Required task: Copy out the items below word for word, from the line with "Toggle the bottom panel layout control" through the end of the items. Leave out the pictures.

Saved data entries:

======

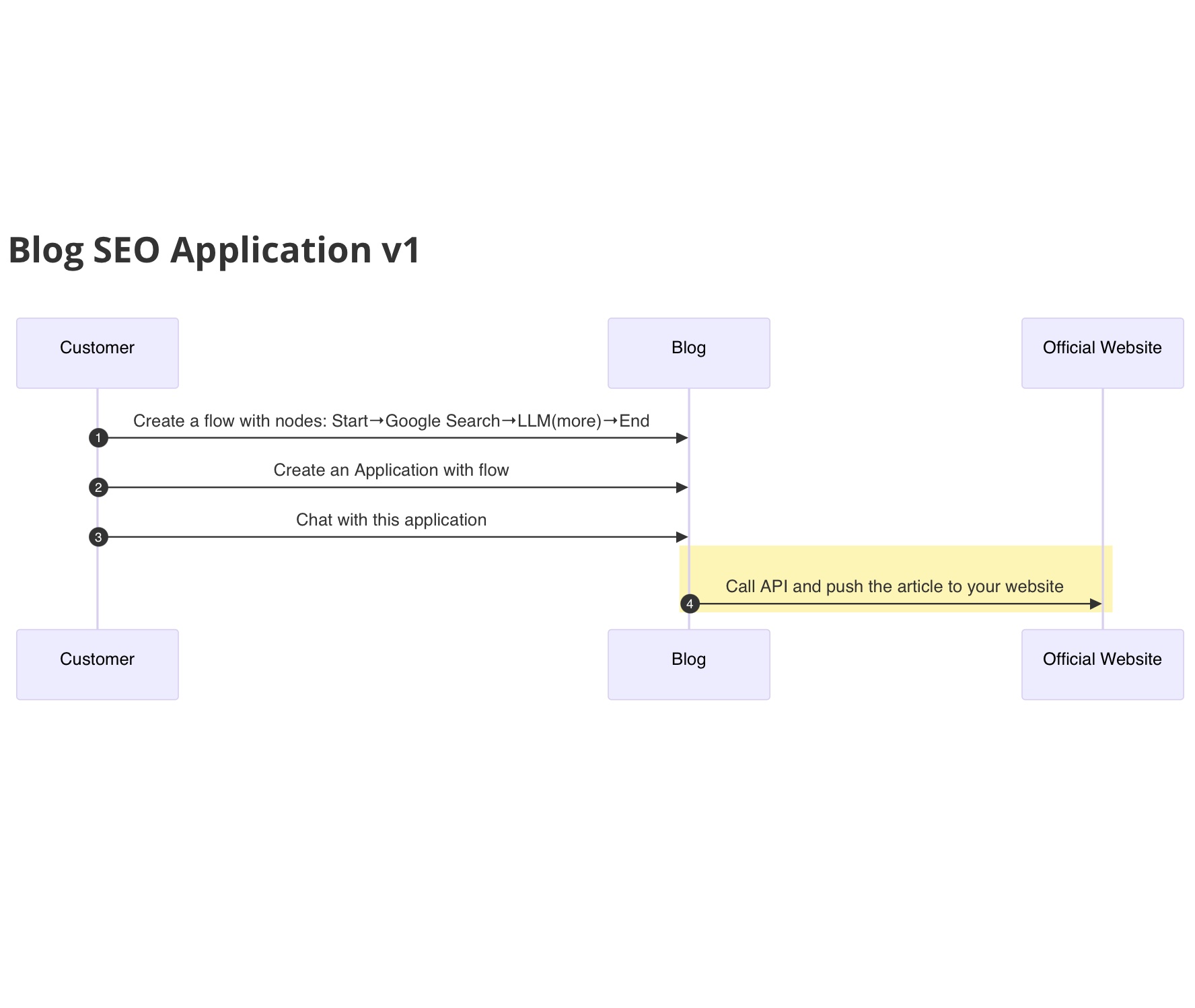Select the bottom Official Website participant box
This screenshot has width=1195, height=1008.
(x=1102, y=664)
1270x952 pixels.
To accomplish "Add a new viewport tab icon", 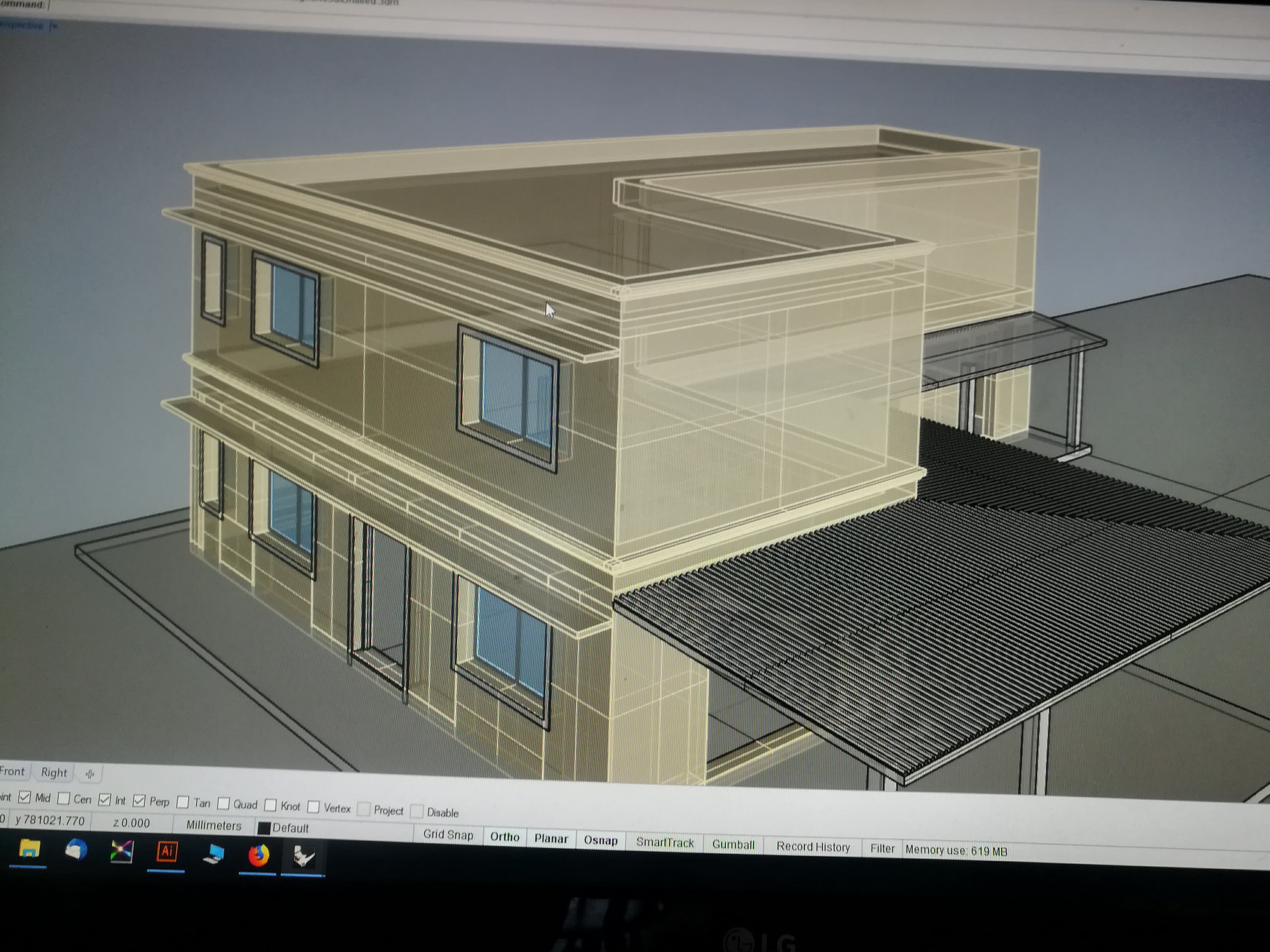I will pyautogui.click(x=90, y=774).
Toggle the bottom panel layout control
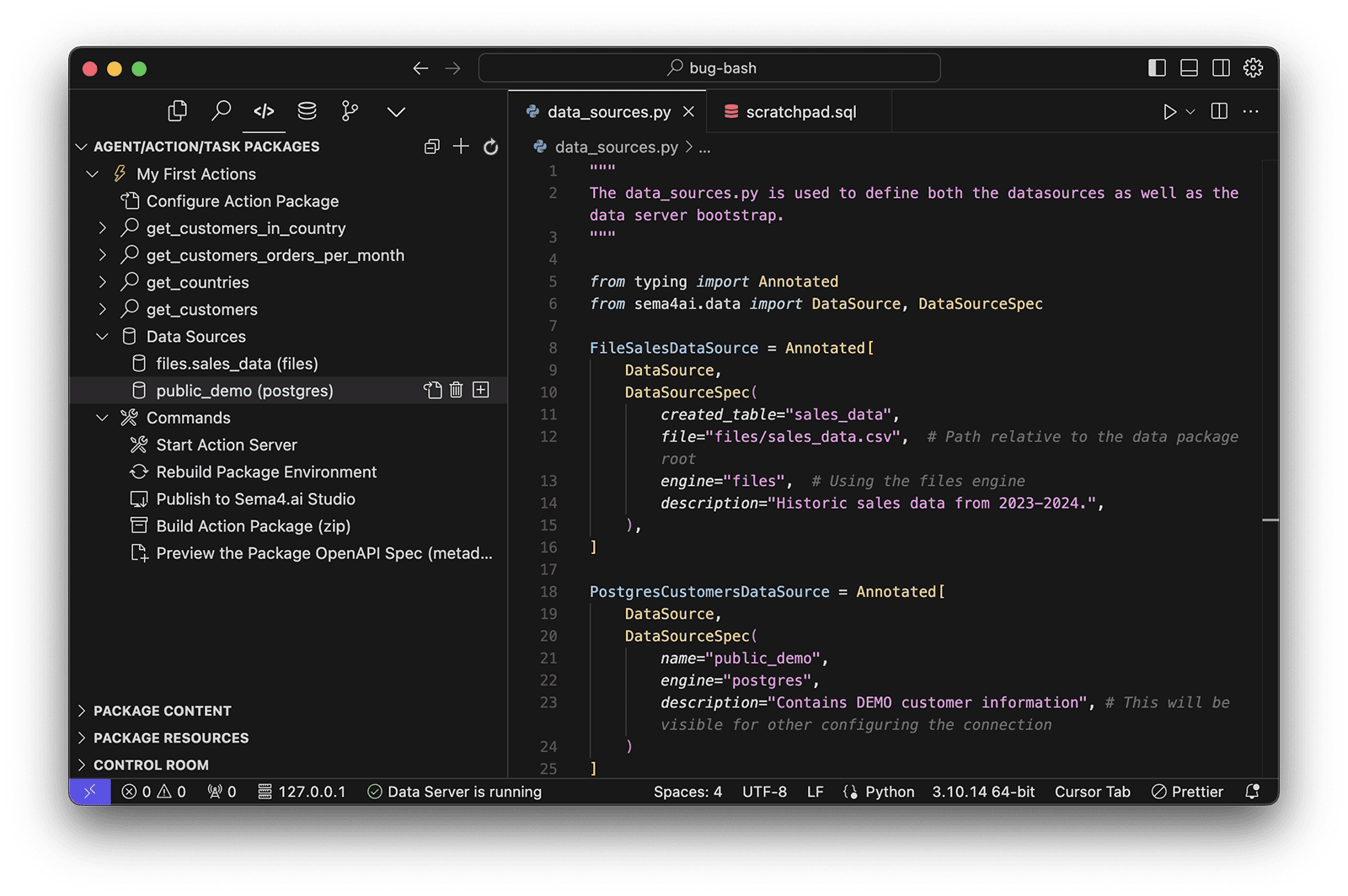This screenshot has width=1348, height=896. pos(1189,68)
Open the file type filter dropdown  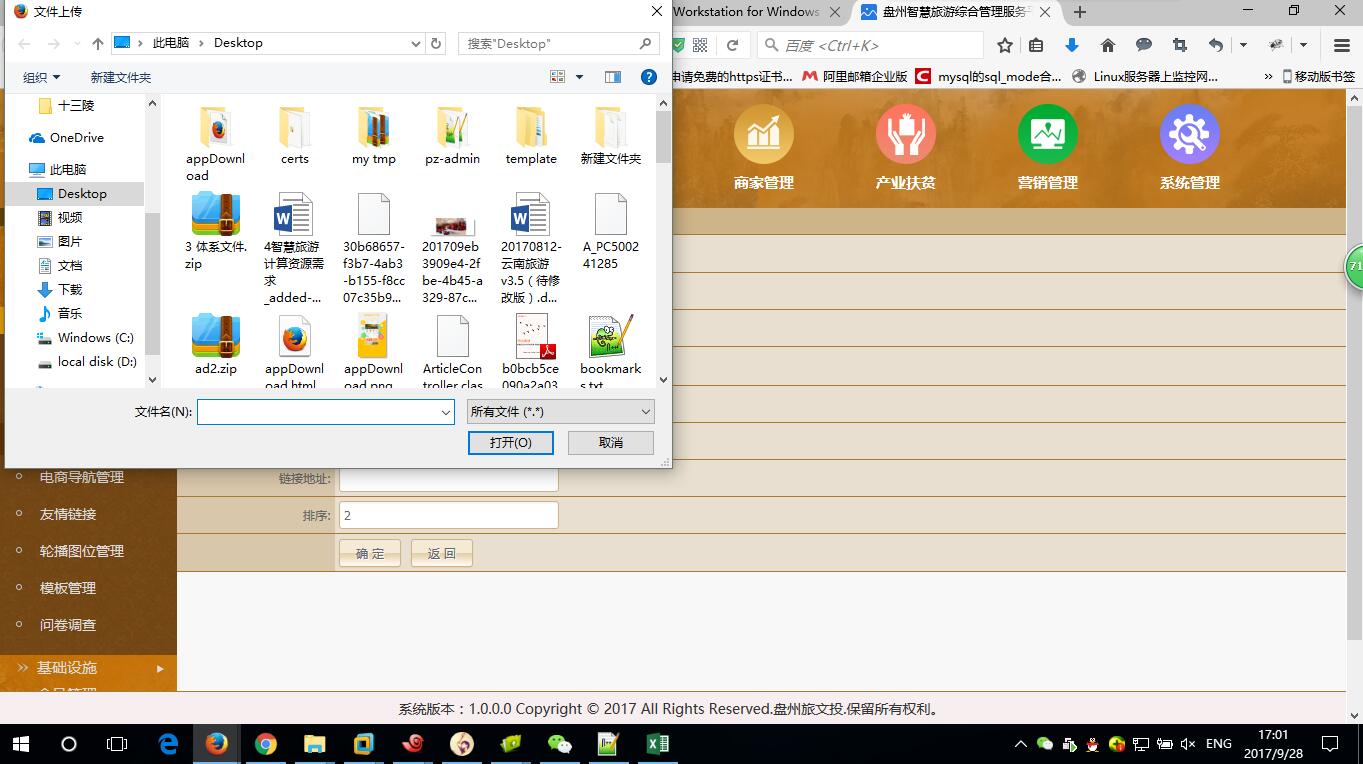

======

Task result:
Toggle the bottom panel layout control
This screenshot has width=1348, height=896. pos(1189,68)
Open the file type filter dropdown  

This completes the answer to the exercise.